Malcolm sprang up to bring her a chair, and Lloyd tumbled the Bobs out of the hammock that she might take their place beside Betty, while she listened to the reading of the letter.

"It is from Mrs. Appleton --- from your Cousin Hetty," began Mrs. Sherman, turning to Betty. "I wrote her that you wanted to go back to the farm a little while before starting abroad with Eugenia and her father, and this is her answer. She has invited Lloyd and me to go with you for a short visit."

"Oh, godmother! And you'll go?" cried Betty, nearly spilling Lloyd out of the hammock as she sprang up in joyful surprise. "You don't know how I've dreaded leaving you and dear old Locust. It will not be half so hard if you can go with me, and I want you both to see Davy and all the places I've talked about so often."

"But how can I miss school, Mothah?" cried the Little Colonel. "I'll fall behind in all my classes."

"Not so far but that you can make it up afterward by a little extra study. Besides, you will be going to school every day that you are away. I don't mean the kind you are thinking of," she hastened to say, seeing the look of wonder in Lloyd's eyes.
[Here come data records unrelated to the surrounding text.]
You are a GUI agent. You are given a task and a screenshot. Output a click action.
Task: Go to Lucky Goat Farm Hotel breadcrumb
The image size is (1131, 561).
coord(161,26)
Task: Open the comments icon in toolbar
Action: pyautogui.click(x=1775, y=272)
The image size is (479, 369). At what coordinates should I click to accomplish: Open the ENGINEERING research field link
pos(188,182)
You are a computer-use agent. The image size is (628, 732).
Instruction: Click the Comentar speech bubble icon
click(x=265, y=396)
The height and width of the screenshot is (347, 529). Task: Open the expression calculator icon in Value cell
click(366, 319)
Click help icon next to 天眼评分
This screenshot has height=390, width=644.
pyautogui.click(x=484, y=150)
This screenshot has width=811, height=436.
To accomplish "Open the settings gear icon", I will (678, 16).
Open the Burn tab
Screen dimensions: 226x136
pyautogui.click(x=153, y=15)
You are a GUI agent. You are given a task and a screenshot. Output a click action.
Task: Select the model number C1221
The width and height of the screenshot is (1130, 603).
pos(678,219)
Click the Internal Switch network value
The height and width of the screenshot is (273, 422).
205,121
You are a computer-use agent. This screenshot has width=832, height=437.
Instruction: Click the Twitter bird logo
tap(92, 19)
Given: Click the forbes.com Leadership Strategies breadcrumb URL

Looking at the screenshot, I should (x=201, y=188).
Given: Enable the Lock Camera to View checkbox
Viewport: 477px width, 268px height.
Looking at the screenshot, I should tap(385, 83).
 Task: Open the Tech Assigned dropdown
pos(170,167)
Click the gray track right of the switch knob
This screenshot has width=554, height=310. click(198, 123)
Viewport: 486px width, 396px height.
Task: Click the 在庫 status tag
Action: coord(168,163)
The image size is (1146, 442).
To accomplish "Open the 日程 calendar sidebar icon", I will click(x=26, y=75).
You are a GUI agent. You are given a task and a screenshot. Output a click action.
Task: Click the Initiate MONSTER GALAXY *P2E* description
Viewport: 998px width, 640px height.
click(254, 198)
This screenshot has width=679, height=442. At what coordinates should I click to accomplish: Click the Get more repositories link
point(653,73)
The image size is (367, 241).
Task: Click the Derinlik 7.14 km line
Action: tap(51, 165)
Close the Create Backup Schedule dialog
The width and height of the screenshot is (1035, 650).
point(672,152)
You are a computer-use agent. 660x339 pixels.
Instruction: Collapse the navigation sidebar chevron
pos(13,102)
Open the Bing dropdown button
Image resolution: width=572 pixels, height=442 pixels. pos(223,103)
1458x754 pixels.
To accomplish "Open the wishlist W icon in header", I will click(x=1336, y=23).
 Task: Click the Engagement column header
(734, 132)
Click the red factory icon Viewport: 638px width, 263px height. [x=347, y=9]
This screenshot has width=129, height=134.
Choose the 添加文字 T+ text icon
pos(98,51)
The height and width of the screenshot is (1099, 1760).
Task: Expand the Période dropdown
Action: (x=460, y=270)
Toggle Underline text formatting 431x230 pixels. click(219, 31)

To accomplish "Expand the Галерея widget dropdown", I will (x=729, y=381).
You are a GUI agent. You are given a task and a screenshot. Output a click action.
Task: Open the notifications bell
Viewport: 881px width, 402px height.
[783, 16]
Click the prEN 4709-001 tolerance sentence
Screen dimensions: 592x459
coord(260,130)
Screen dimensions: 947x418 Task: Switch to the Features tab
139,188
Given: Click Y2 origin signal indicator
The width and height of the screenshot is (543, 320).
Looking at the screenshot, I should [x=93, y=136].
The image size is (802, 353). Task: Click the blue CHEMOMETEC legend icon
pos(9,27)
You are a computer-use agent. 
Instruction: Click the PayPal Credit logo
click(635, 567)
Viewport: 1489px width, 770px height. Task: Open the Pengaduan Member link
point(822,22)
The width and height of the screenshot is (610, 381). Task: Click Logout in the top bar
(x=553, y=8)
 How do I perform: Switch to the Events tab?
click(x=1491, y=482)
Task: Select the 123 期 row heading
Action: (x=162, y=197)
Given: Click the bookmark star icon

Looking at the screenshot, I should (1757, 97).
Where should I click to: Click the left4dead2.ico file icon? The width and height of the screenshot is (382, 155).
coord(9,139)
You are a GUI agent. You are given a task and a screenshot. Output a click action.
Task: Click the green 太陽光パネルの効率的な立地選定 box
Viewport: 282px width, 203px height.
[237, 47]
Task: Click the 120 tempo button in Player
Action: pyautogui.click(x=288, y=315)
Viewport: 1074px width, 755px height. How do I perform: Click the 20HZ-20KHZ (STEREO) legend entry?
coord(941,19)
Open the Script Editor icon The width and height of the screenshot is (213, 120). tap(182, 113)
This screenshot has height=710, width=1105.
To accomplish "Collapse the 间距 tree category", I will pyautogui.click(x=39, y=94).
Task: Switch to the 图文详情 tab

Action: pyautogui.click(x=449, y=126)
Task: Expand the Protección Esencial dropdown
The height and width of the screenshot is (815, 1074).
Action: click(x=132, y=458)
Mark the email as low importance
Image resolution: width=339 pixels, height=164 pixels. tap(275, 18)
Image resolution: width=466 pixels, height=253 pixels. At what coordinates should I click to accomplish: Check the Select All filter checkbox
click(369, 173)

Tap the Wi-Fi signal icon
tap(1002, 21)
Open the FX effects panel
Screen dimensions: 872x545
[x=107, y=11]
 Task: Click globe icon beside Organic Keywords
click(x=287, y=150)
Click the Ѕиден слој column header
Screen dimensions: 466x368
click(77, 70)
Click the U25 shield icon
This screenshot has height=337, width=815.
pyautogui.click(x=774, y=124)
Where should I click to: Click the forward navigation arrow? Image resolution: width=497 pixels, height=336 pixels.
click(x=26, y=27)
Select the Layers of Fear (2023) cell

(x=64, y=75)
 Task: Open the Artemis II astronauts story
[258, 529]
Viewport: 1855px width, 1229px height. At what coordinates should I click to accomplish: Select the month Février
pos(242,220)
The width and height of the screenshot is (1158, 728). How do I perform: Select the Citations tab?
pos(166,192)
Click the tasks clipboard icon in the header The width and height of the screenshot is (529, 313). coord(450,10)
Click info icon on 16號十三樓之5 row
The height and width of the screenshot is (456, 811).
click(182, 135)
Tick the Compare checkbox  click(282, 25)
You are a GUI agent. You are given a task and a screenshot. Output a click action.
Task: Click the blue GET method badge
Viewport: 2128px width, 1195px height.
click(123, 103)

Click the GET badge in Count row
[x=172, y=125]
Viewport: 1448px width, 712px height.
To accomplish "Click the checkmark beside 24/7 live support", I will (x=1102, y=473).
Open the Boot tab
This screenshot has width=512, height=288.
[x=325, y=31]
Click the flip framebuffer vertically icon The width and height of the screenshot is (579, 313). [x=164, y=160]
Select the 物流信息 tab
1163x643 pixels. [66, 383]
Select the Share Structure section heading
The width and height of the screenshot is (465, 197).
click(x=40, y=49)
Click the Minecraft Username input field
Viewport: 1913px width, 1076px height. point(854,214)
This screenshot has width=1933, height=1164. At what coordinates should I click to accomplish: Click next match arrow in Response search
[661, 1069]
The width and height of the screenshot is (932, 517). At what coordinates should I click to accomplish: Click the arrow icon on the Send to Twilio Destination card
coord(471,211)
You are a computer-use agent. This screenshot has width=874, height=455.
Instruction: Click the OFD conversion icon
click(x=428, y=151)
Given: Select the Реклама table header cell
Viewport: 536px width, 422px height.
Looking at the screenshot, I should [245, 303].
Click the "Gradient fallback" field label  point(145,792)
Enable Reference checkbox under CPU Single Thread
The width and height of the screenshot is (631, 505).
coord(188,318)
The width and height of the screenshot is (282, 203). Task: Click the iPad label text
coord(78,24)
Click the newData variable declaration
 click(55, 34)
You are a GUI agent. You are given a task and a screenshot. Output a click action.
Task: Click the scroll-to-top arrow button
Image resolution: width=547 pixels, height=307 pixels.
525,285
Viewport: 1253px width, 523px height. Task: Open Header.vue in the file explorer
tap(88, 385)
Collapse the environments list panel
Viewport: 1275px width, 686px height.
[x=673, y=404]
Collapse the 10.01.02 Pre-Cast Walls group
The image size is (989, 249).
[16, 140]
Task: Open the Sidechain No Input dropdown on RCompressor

"But every day will be a school day and you'll learn more of some things than all your books can teach you. There are all sorts of lessons waiting for you in the cuckoo's Nest."

Lloyd and Betty gave each other a delighted hug while Rob remarked, mournfully, "I wish my father and mother wanted me to have some school days that are all holidays. Think, of it, boys, not a line of Latin."

The five o'clock train came rumbling down the track with a shrill warning whistle, as it passed the entrance gate at Locust.

"It is time to go, Keith," exclaimed Malcolm. "You know we promised grandmother and Aunt Allison to be back at half-past five. We must say good-bye now, for ten whole months."

"It will be longer than that for me," said Betty, wistfully, as the boys came up to shake hands. There is no telling what will happen with the ocean between us. But no matter where I go, I'll never forget how lovely you have all been to me this summer and I'll always think of this as the dearest spot on earth, --- my old Kentucky home."

They watched the three boys go strolling off down the avenue, shoulder to shoulder, feeling that all the good times were disappearing with them. Their they fell to talking of the Cuckoo's Nest, and making plans for their visit. But what happened there must wait to be told at the second bubbling of the caldron and another ringing of the bells.